ASU VP Love nails the true value of new Pac-12 TV deal
Lisa Love‘s comments to the media last week focused a laser beam on the real value of the new $3 billion contract the Pac-10 Conference just signed with ESPN and the Fox network.
“We’re pleased that our television partners recognized the power of the conference,” said Arizona State’s Vice President for Athletics. “Much is to be gained by broadening our exposure and therein introducing our Midwest and Eastern friends to the competitive depth of the Pac-12.”
Sure, she also mentioned how nice it will be to have a piece of that lucrative pie that will be divided among the 12 teams in next year’s expanded conference. Utah and Colorado joined just in time to enjoy the largesse, with both coming on board in July.
It’s estimated that each school in the conference will get roughly four times the revenue they now receive each year.
But the real boost to Arizona State, and the other schools in the West Coast conference, will get from the rights package is in the recruiting effort.
Football is probably the best example. Both Arizona State and Arizona have solid football programs, good coaches, state-of-the-art facilities, and great weather during the football months, when the schools in the Midwest and East are clearing snow off the playing field.
But the message too often got lost on recruits because neither the Sun Devils or Wildcats got much exposure east of the Pecos. The recruiters from the Pac-10 couldn’t tell those top prospects, the ones you really need to build a national contender, that their parents and friends would be able to watch them play every game on national television.
But now that will all change.
The new TV deal, which includes football and basketball, will enable mom and dad and the rest of the gang back home to find their college kids on network TV every week. If they’re not on ABC, they’ll be playing on ESPN, Fox, or the Pac-12 Network.
The way it is set up, Pac-12 Media Enterprises will own the Pac-12 Network and will be able to distribute all conference football and men’s basketball games not licensed to ESPN and Fox Sports.
It’s a 12-year deal that has been estimated to be worth $3 billion, or about $250 million per year. And that makes it more lucrative than the Big Ten Network, which had set the record of $220 million for a TV rights package.

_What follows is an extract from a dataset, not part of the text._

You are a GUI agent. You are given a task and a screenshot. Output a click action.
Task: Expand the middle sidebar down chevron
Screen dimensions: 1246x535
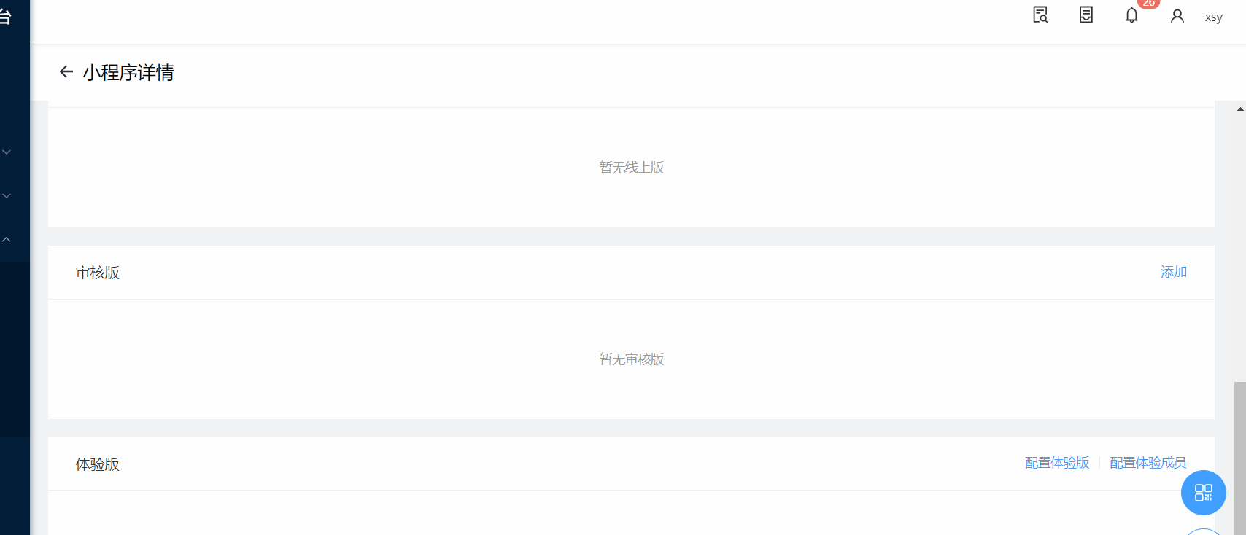(x=7, y=196)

But for Love and the ASU football and basketball programs, the bottom line isn’t oriented as much toward the money as it is the talent. The new TV deal will level the playing field with other recruiters across the country, at least in this one important area.
Let’s see what happens when the prospects in Buffalo in December get a chance to watch the Pac-12 games being played under the warm Arizona sun.
And need we mention the tanned cheerleaders?